*INSTRUCTIONS TO FOLLOW*. Rewrite the rows below, replacing "Viewport" with "Screen size" wherever it occurs and leaving everything else unchanged.

·····

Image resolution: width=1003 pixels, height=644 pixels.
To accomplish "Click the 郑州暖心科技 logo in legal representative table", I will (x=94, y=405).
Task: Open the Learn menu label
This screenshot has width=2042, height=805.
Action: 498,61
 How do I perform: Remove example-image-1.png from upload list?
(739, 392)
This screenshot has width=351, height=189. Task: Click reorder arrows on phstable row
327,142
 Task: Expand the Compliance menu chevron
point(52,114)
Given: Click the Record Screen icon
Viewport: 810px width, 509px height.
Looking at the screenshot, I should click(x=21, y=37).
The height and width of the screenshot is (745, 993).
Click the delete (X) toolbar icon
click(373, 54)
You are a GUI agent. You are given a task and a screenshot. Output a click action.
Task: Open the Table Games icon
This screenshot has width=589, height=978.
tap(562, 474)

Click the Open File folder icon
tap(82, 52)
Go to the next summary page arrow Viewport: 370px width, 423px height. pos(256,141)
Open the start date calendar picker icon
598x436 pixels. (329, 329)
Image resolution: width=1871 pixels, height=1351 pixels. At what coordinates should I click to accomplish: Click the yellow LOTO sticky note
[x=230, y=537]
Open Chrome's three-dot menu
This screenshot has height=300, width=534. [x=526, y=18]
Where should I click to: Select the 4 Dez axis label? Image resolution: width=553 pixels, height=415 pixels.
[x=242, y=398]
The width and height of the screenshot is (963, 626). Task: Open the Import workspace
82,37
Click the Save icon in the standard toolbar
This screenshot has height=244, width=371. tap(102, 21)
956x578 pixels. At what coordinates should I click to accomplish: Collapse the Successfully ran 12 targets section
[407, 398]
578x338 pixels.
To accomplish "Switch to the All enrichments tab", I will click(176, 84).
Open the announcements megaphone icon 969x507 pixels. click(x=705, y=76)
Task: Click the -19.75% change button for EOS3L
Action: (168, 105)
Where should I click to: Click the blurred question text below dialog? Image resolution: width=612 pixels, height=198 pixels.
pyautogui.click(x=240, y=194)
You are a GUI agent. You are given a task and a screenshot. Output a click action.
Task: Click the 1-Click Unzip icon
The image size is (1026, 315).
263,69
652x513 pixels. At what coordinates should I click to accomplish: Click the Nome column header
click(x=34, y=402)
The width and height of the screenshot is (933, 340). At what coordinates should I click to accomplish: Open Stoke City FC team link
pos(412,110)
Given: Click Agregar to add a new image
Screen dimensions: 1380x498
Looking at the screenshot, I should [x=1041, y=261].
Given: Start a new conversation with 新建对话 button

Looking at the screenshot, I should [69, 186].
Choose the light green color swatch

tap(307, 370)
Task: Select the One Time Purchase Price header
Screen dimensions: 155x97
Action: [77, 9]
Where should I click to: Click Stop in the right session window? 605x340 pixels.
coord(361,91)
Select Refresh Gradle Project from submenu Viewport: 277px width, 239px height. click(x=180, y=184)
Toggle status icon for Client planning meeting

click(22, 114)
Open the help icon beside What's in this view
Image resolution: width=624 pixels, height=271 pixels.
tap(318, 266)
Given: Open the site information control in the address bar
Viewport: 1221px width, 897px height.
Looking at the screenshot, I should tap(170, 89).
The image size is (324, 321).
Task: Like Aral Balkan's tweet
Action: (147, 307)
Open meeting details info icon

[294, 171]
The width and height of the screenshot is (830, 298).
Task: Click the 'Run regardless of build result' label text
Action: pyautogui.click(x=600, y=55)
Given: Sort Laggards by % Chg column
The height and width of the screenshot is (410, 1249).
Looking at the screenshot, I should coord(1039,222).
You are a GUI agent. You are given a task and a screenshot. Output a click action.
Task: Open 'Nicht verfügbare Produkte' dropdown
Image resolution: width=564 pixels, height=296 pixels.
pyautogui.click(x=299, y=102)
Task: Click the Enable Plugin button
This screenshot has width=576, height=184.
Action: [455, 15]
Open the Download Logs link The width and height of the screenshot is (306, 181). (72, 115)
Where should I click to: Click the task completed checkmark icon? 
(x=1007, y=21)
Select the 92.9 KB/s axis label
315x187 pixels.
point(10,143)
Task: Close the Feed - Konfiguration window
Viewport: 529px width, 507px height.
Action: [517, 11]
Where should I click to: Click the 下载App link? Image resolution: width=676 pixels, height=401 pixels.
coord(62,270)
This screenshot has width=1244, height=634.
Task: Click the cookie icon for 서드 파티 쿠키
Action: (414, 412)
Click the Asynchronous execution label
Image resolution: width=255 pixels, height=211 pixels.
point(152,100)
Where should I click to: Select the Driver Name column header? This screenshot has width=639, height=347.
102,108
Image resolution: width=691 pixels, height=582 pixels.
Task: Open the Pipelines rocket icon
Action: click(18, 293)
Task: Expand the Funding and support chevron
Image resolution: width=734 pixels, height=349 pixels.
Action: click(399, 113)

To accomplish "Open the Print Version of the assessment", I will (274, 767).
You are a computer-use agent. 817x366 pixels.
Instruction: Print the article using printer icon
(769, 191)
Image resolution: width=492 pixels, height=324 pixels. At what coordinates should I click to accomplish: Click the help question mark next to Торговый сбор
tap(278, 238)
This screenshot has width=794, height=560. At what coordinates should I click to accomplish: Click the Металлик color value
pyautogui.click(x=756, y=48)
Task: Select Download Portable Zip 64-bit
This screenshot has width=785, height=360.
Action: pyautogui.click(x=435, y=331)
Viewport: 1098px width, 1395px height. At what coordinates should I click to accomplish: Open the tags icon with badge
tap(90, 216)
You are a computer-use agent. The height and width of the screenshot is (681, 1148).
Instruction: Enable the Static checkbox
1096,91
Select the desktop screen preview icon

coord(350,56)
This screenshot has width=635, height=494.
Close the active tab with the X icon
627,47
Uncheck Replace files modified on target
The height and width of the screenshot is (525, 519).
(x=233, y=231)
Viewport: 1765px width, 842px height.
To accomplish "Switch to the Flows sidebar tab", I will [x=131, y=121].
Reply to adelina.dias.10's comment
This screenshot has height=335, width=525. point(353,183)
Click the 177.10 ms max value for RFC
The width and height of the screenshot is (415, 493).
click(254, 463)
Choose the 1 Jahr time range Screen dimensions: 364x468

·····

*THE RESPONSE*.
Image resolution: width=1003 pixels, height=644 pixels.
To accomplish "Click the 郑州暖心科技 logo in legal representative table", I will (x=94, y=405).
Task: Open the Learn menu label
This screenshot has width=2042, height=805.
Action: 498,61
 How do I perform: Remove example-image-1.png from upload list?
(739, 392)
This screenshot has width=351, height=189. Task: Click reorder arrows on phstable row
327,142
 Task: Expand the Compliance menu chevron
point(52,114)
Given: Click the Record Screen icon
Screen size: 810px width, 509px height.
Looking at the screenshot, I should click(x=21, y=37).
The height and width of the screenshot is (745, 993).
Click the delete (X) toolbar icon
click(373, 54)
You are a GUI agent. You are given a task and a screenshot. Output a click action.
Task: Open the Table Games icon
This screenshot has width=589, height=978.
tap(562, 474)

Click the Open File folder icon
tap(82, 52)
Go to the next summary page arrow Screen size: 370px width, 423px height. pos(256,141)
Open the start date calendar picker icon
598x436 pixels. (329, 329)
Image resolution: width=1871 pixels, height=1351 pixels. At what coordinates should I click to accomplish: Click the yellow LOTO sticky note
[x=230, y=537]
Open Chrome's three-dot menu
This screenshot has height=300, width=534. [x=526, y=18]
Where should I click to: Select the 4 Dez axis label? Image resolution: width=553 pixels, height=415 pixels.
[x=242, y=398]
The width and height of the screenshot is (963, 626). Task: Open the Import workspace
82,37
Click the Save icon in the standard toolbar
This screenshot has height=244, width=371. tap(102, 21)
956x578 pixels. At what coordinates should I click to accomplish: Collapse the Successfully ran 12 targets section
[407, 398]
578x338 pixels.
To accomplish "Switch to the All enrichments tab", I will click(176, 84).
Open the announcements megaphone icon 969x507 pixels. click(x=705, y=76)
Task: Click the -19.75% change button for EOS3L
Action: (168, 105)
Where should I click to: Click the blurred question text below dialog? Image resolution: width=612 pixels, height=198 pixels.
pyautogui.click(x=240, y=194)
You are a GUI agent. You are given a task and a screenshot. Output a click action.
Task: Click the 1-Click Unzip icon
The image size is (1026, 315).
263,69
652x513 pixels. At what coordinates should I click to accomplish: Click the Nome column header
click(x=34, y=402)
The width and height of the screenshot is (933, 340). At what coordinates should I click to accomplish: Open Stoke City FC team link
pos(412,110)
Given: Click Agregar to add a new image
Screen dimensions: 1380x498
Looking at the screenshot, I should [x=1041, y=261].
Given: Start a new conversation with 新建对话 button

Looking at the screenshot, I should [69, 186].
Choose the light green color swatch

tap(307, 370)
Task: Select the One Time Purchase Price header
Screen dimensions: 155x97
Action: [77, 9]
Where should I click to: Click Stop in the right session window? 605x340 pixels.
coord(361,91)
Select Refresh Gradle Project from submenu Screen size: 277px width, 239px height. click(x=180, y=184)
Toggle status icon for Client planning meeting

click(22, 114)
Open the help icon beside What's in this view
Image resolution: width=624 pixels, height=271 pixels.
tap(318, 266)
Given: Open the site information control in the address bar
Screen size: 1221px width, 897px height.
Looking at the screenshot, I should tap(170, 89).
The image size is (324, 321).
Task: Like Aral Balkan's tweet
Action: (147, 307)
Open meeting details info icon

[294, 171]
The width and height of the screenshot is (830, 298).
Task: Click the 'Run regardless of build result' label text
Action: pyautogui.click(x=600, y=55)
Given: Sort Laggards by % Chg column
The height and width of the screenshot is (410, 1249).
Looking at the screenshot, I should coord(1039,222).
You are a GUI agent. You are given a task and a screenshot. Output a click action.
Task: Open 'Nicht verfügbare Produkte' dropdown
Image resolution: width=564 pixels, height=296 pixels.
pyautogui.click(x=299, y=102)
Task: Click the Enable Plugin button
This screenshot has width=576, height=184.
Action: [455, 15]
Open the Download Logs link The width and height of the screenshot is (306, 181). (72, 115)
Where should I click to: Click the task completed checkmark icon? 
(x=1007, y=21)
Select the 92.9 KB/s axis label
315x187 pixels.
point(10,143)
Task: Close the Feed - Konfiguration window
Screen size: 529px width, 507px height.
Action: [517, 11]
Where should I click to: Click the 下载App link? Image resolution: width=676 pixels, height=401 pixels.
coord(62,270)
This screenshot has width=1244, height=634.
Task: Click the cookie icon for 서드 파티 쿠키
Action: (414, 412)
Click the Asynchronous execution label
Image resolution: width=255 pixels, height=211 pixels.
point(152,100)
Where should I click to: Select the Driver Name column header? This screenshot has width=639, height=347.
102,108
Image resolution: width=691 pixels, height=582 pixels.
Task: Open the Pipelines rocket icon
Action: click(18, 293)
Task: Expand the Funding and support chevron
Image resolution: width=734 pixels, height=349 pixels.
Action: click(399, 113)

To accomplish "Open the Print Version of the assessment", I will (274, 767).
You are a computer-use agent. 817x366 pixels.
Instruction: Print the article using printer icon
(769, 191)
Image resolution: width=492 pixels, height=324 pixels. At what coordinates should I click to accomplish: Click the help question mark next to Торговый сбор
tap(278, 238)
This screenshot has width=794, height=560. At what coordinates should I click to accomplish: Click the Металлик color value
pyautogui.click(x=756, y=48)
Task: Select Download Portable Zip 64-bit
This screenshot has width=785, height=360.
Action: pyautogui.click(x=435, y=331)
Screen size: 1098px width, 1395px height. At what coordinates should I click to accomplish: Open the tags icon with badge
tap(90, 216)
You are a computer-use agent. The height and width of the screenshot is (681, 1148).
Instruction: Enable the Static checkbox
1096,91
Select the desktop screen preview icon

coord(350,56)
This screenshot has width=635, height=494.
Close the active tab with the X icon
627,47
Uncheck Replace files modified on target
The height and width of the screenshot is (525, 519).
(x=233, y=231)
Screen size: 1765px width, 842px height.
To accomplish "Switch to the Flows sidebar tab", I will [x=131, y=121].
Reply to adelina.dias.10's comment
This screenshot has height=335, width=525. point(353,183)
Click the 177.10 ms max value for RFC
The width and height of the screenshot is (415, 493).
click(254, 463)
Choose the 1 Jahr time range Screen dimensions: 364x468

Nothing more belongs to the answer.